* **Word and element location data**:

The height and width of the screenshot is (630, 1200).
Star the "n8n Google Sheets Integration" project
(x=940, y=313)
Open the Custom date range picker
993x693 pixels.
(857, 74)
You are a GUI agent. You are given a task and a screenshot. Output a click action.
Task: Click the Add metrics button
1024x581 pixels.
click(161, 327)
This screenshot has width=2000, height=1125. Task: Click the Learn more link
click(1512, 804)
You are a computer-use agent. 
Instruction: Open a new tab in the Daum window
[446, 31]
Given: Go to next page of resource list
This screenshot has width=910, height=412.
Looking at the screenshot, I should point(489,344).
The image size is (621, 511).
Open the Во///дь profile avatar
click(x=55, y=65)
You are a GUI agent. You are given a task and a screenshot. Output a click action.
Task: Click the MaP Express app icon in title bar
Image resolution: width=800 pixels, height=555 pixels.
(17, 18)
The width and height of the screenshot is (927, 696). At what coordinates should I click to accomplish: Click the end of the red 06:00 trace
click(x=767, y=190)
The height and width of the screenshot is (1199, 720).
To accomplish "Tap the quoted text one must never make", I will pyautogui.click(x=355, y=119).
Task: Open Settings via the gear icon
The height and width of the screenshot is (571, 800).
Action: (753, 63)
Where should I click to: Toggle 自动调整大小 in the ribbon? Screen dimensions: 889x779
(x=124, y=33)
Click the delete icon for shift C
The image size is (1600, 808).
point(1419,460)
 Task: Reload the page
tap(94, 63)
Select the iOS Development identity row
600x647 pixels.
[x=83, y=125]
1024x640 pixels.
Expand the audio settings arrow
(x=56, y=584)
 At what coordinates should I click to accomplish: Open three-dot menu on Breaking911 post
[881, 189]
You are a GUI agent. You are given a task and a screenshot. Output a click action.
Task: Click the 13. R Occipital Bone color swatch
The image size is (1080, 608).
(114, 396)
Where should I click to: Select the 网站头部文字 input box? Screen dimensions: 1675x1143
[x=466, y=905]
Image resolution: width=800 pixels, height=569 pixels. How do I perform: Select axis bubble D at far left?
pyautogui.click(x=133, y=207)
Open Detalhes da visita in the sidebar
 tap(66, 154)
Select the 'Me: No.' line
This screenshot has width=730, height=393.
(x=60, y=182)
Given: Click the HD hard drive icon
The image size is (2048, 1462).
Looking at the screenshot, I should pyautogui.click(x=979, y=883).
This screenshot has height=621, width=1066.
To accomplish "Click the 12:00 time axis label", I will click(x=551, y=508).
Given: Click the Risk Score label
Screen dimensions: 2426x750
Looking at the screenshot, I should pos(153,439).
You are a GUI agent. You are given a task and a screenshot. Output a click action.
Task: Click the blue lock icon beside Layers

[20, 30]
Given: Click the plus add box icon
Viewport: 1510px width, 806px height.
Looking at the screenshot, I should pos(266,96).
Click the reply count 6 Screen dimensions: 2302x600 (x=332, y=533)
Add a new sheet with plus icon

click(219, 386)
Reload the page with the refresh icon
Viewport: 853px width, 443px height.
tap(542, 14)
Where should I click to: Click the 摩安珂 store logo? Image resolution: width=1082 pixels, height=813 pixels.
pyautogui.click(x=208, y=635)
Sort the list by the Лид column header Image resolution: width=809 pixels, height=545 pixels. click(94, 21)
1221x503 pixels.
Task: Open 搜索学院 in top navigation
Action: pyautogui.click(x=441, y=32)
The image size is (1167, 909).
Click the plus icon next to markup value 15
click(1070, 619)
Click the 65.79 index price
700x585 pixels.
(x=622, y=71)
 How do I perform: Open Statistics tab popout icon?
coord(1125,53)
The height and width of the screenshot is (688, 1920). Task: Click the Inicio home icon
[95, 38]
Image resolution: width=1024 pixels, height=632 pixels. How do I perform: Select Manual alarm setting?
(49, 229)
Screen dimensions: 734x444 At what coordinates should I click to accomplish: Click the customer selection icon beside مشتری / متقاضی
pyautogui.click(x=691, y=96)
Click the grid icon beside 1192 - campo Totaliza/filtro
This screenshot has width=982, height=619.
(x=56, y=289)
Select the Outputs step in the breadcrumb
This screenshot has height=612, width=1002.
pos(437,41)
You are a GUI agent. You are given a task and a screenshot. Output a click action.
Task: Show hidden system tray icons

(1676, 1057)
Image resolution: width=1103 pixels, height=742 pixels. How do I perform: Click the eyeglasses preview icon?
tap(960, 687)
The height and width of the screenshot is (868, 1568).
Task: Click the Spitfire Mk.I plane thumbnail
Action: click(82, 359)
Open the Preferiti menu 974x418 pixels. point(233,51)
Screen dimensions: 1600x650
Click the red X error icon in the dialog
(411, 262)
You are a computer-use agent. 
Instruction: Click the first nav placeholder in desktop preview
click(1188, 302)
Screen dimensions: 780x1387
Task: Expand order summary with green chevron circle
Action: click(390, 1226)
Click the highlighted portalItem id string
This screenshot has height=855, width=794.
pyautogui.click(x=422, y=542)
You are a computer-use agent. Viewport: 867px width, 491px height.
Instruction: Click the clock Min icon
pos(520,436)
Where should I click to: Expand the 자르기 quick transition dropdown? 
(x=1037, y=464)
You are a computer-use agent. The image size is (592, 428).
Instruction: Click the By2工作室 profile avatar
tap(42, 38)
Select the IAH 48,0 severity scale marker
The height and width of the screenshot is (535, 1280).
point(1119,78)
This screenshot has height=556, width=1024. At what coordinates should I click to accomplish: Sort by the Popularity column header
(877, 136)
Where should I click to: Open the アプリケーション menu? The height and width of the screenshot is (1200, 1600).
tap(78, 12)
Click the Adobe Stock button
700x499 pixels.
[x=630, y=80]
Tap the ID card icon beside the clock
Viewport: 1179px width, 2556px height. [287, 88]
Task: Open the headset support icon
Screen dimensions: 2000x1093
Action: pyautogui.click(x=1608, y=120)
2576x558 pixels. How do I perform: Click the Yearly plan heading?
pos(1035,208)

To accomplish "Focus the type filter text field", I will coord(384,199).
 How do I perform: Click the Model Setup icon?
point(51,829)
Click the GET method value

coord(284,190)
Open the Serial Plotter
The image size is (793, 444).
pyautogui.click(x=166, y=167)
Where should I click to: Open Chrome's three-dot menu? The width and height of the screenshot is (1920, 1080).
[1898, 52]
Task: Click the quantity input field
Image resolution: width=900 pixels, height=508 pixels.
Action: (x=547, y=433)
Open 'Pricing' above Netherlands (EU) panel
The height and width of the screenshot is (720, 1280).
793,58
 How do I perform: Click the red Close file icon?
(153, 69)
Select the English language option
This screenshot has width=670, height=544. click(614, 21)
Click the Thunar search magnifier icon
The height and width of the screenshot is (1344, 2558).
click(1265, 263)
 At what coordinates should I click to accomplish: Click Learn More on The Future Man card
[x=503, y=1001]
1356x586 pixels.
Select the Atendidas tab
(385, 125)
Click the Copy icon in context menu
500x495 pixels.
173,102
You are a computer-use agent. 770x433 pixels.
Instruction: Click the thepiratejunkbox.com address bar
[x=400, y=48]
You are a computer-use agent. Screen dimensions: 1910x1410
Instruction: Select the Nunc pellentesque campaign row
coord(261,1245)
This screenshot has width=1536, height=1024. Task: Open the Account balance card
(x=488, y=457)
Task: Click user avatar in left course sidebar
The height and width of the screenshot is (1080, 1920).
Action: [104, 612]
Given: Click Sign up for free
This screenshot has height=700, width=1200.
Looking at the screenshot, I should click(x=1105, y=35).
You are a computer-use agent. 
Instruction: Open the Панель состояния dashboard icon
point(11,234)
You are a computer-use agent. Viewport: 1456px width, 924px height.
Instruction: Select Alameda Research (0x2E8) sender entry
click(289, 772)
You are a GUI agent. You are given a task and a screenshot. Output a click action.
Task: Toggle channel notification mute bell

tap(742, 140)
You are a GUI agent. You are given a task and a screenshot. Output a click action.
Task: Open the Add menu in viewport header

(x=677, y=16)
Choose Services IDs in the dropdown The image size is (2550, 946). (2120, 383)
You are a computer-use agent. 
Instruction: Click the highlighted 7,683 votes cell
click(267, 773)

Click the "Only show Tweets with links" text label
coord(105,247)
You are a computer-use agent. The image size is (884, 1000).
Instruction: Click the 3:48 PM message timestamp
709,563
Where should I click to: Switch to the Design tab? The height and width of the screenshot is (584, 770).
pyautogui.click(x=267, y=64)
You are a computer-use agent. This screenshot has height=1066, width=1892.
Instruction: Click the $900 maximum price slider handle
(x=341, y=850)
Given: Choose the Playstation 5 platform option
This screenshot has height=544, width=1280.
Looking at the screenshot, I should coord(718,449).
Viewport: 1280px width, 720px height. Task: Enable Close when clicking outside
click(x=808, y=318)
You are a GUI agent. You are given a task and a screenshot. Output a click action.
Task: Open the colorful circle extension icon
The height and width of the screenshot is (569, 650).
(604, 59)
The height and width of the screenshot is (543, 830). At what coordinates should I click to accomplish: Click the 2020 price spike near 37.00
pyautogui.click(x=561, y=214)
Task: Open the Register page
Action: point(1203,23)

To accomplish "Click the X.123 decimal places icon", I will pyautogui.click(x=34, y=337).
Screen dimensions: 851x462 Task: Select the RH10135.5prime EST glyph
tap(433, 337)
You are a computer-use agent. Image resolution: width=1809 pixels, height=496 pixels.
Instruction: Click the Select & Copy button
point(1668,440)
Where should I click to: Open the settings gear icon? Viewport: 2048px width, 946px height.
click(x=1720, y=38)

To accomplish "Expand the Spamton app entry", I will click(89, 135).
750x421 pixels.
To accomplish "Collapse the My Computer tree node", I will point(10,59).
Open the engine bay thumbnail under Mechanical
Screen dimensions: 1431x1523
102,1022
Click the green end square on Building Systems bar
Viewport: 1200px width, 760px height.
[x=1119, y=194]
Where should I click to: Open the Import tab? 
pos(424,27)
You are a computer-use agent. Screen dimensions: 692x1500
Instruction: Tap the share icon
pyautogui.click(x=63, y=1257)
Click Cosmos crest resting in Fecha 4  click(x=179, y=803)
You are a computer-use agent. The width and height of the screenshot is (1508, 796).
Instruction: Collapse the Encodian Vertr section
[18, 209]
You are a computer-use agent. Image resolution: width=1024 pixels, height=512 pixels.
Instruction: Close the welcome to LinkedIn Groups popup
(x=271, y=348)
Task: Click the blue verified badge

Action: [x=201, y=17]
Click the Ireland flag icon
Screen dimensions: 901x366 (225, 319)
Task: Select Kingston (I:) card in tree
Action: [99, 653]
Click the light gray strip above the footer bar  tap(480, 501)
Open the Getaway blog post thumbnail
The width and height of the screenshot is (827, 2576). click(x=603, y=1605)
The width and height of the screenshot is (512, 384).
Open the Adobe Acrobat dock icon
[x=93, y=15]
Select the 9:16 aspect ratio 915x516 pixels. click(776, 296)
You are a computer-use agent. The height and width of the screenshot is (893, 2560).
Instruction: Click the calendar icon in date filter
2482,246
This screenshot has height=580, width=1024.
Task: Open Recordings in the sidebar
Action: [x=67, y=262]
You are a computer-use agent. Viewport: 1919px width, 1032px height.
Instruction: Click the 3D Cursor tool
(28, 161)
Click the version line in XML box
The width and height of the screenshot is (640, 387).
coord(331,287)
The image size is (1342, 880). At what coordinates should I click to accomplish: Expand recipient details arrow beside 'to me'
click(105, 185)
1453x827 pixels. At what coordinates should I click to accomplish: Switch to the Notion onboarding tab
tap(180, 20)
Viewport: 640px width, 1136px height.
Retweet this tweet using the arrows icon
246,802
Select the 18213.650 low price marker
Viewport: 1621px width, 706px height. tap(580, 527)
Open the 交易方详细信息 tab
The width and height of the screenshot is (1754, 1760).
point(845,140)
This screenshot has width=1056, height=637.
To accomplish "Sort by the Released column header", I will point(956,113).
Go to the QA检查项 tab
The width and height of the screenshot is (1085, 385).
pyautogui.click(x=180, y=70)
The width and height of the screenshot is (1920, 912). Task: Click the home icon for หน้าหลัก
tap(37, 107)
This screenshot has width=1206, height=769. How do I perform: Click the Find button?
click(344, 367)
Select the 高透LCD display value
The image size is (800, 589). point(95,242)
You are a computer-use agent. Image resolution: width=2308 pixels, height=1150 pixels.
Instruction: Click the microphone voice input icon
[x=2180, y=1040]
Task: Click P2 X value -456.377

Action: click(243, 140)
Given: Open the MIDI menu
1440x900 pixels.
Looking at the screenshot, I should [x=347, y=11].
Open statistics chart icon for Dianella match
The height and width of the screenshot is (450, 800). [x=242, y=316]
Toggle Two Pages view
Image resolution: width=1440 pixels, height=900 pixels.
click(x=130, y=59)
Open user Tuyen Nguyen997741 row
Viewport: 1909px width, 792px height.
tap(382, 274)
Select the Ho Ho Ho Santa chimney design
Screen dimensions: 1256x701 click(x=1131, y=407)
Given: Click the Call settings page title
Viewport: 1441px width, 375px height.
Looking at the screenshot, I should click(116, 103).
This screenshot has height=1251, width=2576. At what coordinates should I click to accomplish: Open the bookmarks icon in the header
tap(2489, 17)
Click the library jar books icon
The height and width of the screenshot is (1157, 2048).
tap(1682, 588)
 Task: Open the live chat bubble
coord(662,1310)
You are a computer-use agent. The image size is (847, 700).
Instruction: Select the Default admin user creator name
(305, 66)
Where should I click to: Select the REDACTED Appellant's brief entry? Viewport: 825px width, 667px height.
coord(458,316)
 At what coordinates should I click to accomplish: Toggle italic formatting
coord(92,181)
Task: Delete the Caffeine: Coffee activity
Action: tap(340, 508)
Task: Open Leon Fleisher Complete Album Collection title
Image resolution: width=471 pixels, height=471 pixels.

* **WHAT YOU SHOULD DO**: Please copy the data from the line with "Click the highlighted portalItem id string" to the line with "pos(520,436)", requests included. Multiply every coordinate in the answers by 0.5 and round it to a whole number, with halves rounded up.

* **RESPONSE TO THIS TASK**:
Click the highlighted portalItem id string
This screenshot has height=855, width=794.
pyautogui.click(x=211, y=271)
You are a computer-use agent. Viewport: 867px width, 491px height.
Instruction: Click the clock Min icon
pos(260,218)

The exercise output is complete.